Verilen Görev 1:
Yazarın babasının yaşam öyküsünü anlatan metne göre baba, İstanbul'a hangi vapurla gitmiştir?
Verilen Görev 2:
Yazarın babasının yaşam öyküsünü anlatan metni, son cümlesinin ardından sürdürünüz.

Turizmin önemli isimlerinden Deniz Emin Tüfekçi, Turizmde 43 yılı yazdı.
1977’den bu güne Turizm sektörü, gözlemlerim, yaşadıklarım ve değerlendirmelerim. 40 küsur yıllık kısa bir hayat hikayesi……
Ruhumda, karakterimde iz bırakan adam, babam!
1930’ların,40’ların yokluk ve yoksullukla baş etmeye çalışan Türkiye’sinin Karadeniz’inde bir sahil kasabasının denizi kuşbakışı üç km ötede gören bir köyünde dönemin Milli Eğitim Bakanı Hasan Ali Yücel’in doğduğu kasabaya armağanı diye nitelenebilecek bir ilkokulun, okuma çağına gelmiş bir çocuğun yaşamını değiştirdiği yıllar.
Yoksulluktan köyden kasabaya çarığı eskimesin diye çıplak ayakla koşup, çeşme başında ayaklarını yıkayıp çarığını giyen çocuk…
9 köyde tek okuyan çocuğun ilkokulu bitirdiği yıl açılan ortaokulu, yokluğa karşın ısrarla okuyup bitirmesi ve sonrasında gidecek bir başka okulun kalmadığı yıllar.
Kurtuluşu köylü kalıp köyünde inek bakmak, tarla yapmak, ağaç kesmek değil, okumak, daha çok eğitilmek olduğunu düşünen, yoksulluğun kader olmadığını, buna itiraz etmesi gerektiğini düşünüp, kurtuluşu daha fazla eğitim alacağı İstanbul’a ‘’Karadeniz’’ vapuruna 3.mevkide bilet alıp gidişi, kendisini kabul edebilecek bir okul ararken, aç kalmamak için iş bulduğu Paşabahçe cam fabrikasında ateşin karşısında çalışıp karlı havada eve giderken zatürre oluşu. Tek başına başvurup sınavlarını kazandığı okullara sağlık! gerekçe gösterilerek kabul edilmemesi ve sonunda bir askeri okula kabul edilip yaşamındaki ilk ceket, ilk palto, ilk normal çorap, ilk iskarpin ayakkabı, kravat ile tanışması.
Kardelen çiçeği gibi tüm olumsuzlukları yokluk ve yoksulluğa başkaldırıp inatla sergilediği bir irade ile yenmeyi kafasına koyup, tek başına bir mücadele verip kazanan babamın anlattığı bu yaşam öyküsüyle büyüdüm.
Yılmamak, vaz geçmemek, çalışmak, direnmek, yalnız da olsan başarıya giden yoldan ayrılmamak ve sürdürülebilir bir başarıyı yakalamak.

Hedef konum kayıtları:
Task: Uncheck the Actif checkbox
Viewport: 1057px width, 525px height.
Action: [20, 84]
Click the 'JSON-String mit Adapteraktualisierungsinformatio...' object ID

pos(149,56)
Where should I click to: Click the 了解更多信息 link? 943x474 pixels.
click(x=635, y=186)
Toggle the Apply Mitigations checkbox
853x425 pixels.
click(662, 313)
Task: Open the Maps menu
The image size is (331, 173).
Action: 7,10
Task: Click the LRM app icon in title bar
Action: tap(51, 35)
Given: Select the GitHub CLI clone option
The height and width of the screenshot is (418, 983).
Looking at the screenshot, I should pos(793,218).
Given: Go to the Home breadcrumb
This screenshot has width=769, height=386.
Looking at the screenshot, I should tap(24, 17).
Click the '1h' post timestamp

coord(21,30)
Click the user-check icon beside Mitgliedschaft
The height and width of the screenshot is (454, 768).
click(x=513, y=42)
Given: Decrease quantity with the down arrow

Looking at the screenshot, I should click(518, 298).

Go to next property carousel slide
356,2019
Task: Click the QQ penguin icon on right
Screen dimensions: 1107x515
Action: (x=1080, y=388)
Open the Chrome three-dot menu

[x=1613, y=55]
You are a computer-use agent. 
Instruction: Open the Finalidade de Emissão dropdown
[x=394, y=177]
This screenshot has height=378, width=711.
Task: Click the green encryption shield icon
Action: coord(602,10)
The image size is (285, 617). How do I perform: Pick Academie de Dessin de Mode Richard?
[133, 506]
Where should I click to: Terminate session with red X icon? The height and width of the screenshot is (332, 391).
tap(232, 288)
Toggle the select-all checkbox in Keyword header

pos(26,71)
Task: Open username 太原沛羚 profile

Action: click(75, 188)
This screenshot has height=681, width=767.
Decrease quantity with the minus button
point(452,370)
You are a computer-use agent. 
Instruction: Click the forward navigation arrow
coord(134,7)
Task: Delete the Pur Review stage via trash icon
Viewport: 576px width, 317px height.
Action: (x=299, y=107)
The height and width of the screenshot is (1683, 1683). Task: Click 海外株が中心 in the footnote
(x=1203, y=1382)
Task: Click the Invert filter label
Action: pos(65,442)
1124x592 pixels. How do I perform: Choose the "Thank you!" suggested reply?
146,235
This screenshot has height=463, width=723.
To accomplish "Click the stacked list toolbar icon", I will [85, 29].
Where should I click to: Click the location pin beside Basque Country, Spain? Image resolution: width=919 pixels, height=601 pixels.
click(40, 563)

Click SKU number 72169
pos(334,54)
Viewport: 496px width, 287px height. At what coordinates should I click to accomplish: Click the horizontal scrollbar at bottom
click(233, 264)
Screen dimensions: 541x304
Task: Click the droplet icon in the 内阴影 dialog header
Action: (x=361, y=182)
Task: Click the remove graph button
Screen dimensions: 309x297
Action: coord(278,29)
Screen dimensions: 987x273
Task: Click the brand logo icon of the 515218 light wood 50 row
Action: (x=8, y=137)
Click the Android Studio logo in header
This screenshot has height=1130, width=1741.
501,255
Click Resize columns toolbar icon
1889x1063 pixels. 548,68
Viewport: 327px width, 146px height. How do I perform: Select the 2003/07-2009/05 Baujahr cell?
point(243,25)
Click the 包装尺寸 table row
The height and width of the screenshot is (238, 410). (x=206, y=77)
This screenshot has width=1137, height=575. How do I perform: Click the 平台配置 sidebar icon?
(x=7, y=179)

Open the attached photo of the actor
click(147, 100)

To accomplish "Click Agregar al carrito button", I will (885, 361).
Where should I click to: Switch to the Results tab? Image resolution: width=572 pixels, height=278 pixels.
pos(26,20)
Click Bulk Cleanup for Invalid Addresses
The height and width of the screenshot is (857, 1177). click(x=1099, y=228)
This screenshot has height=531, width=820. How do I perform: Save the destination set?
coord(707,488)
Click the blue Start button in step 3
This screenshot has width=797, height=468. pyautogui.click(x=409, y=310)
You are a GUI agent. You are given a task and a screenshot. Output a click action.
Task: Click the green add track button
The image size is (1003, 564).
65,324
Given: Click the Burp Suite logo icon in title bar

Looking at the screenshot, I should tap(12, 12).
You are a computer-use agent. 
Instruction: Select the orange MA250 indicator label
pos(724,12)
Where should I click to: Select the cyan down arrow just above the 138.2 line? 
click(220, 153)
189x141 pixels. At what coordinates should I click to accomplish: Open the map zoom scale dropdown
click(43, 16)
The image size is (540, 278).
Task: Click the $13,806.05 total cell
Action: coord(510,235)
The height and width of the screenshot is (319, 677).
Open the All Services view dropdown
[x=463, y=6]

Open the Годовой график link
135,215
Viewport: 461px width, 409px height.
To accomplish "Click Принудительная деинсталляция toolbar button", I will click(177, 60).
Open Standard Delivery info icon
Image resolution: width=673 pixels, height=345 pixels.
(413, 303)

Yazılı Yanıt 1:
Baba, İstanbul'a "Karadeniz" vapuruyla, 3. mevkide bilet alarak gitmiştir.

Yazılı Yanıt 2:
Bana kimliğimi kazandıran hayat öyküsünün temel taşlarıydı bu sözler.
Benim yolumu çizmeme katkı sağlayan bir Atam vardı bir de babam. Diğerleri de yoldan çıkmamama yarayan bordür işaretleri gibi kıymetliydiler.
Hasbelkader geçer notlar alıp bitirdiğim Heybeliada’daki devlet lisesinden sonra iyi eğitimin verildiğini duyduğum Boğaziçi Üniversitesine, işletme bölümünü kazanıp girişim tanrının lütfu kadar babamın verdiği hayat dersinin ürünüdür.
Bitirdiğim iki üniversite; Boğaziçi ve TMGT
Boğaziçi Üniversitesinin 3. Sınıfında TMGT-Türkiye Milli Gençlik Teşkilat
ı-kısaca Tımgıt derdik-, Genel sekreteri bir okul arkadaşımızın Haşim Durusel’in ,TMGT içinde yuvalanmış bir sol! örgütün teşkilatın parasına el koyarak turizm başta olmak üzere her hangi bir faaliyetine olanak bırakmadıklarını, bu duruma ancak kaba kuvvet göstererek son verilebileceğini, o dönemde Türkiye’deki üniversitelerde CHP’li gençlerin tek hakim olduğu biz Boğaziçililerin, sorunsuz eğitimin sürmesine olanak tanıyan bizlerin duruma el koyması gerektiğini söyleyerek bizi, 35-40 arkadaş TMGT’nin Beyoğlu, Tünel bölgesindeki merkezine götürdü.
Ufak bir tartışmanın ardından daha sonra bir kısmı ile arkadaş dahi olduğumuz gurubu uzaklaştırıp mevcut yönetime destek olmakla kalmadık, davetleri üzerine TMGT içinde fiili olarak yer almaya başladık.
Haşim bile farkında değildi turizm’e adım atmamın kaderimde bu kadar önemli bir rol oynadığının.
Ardahandan çıktım yola…
Doğrusu, TMGT merkez ofisi Arda han isimli bir binadaydı. Alt katımızda Adalet partisi AP il merkezi, yan binada ise CHP il merkezi vardı.
O yıllarda siyasetin bir nezaketi vardı. Binaya giren herkes farklı dünya görüşlerinde de olsa birbirlerini gülümseyerek selamlar, bayramlarda ziyaretler olurdu. Sol eğilimli bir gençlik örgütü olan TMGT, yerli ve yabancı gençliğin Kabe’si gibiydi.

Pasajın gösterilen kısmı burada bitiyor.